No problem I was busy with other format parts which I wanted in LLVM 14. Otherwise I would have pinged you on Discord.

@Mordante do you have an already planned way of addressing the inefficiencies raised by @vitaut? If not, I'd like to have a solution for those before shipping this. Otherwise, there's a risk that we'll forget about it and eventually ship the library without these optimizations (which IIUC are not merely nice-to-haves, but really important basic guarantees). I especially want to avoid us being painted into a corner where these optimizations are difficult to achieve in the current design.

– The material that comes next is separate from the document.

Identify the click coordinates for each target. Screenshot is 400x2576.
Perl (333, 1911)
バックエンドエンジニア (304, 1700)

I've ideas how I want to address these inefficiencies and added TODOs in the code. Before we mark format as complete I will review those TODOs and see whether they are blocking for marking the implementation complete. For example after moving the floating-point formatter to the dylib the proper long double implementation won't be an ABI break. (This requires long double support in to_chars. I want to tackle that, but it isn't trivial.)

The current changes in this series are an improvement. Especially for formatted_size and format_to_n that now use a string as temporary buffer.

I prefer to land the current improvement and look at further optimizations later.

ldionne accepted this revision.Mar 23 2022, 1:04 PM

Looking at patches 4 and 5 in the series, I think this seems reasonable since the buffering issue is being addressed AFAIU.

This revision is now accepted and ready to land.Mar 23 2022, 1:04 PM
Herald added a project: Restricted Project. · View Herald TranscriptMar 23 2022, 1:04 PM
Mordante updated this revision to Diff 418390.Mar 26 2022, 5:06 AM

Rebased to test CI and require compilers with concepts.

As discussed on Discord more buffer optimization can be achieved, but that will be done in separate patches.

Mordante updated this revision to Diff 418394.Mar 26 2022, 7:26 AM

Fix Windows CI.

This revision was automatically updated to reflect the committed changes.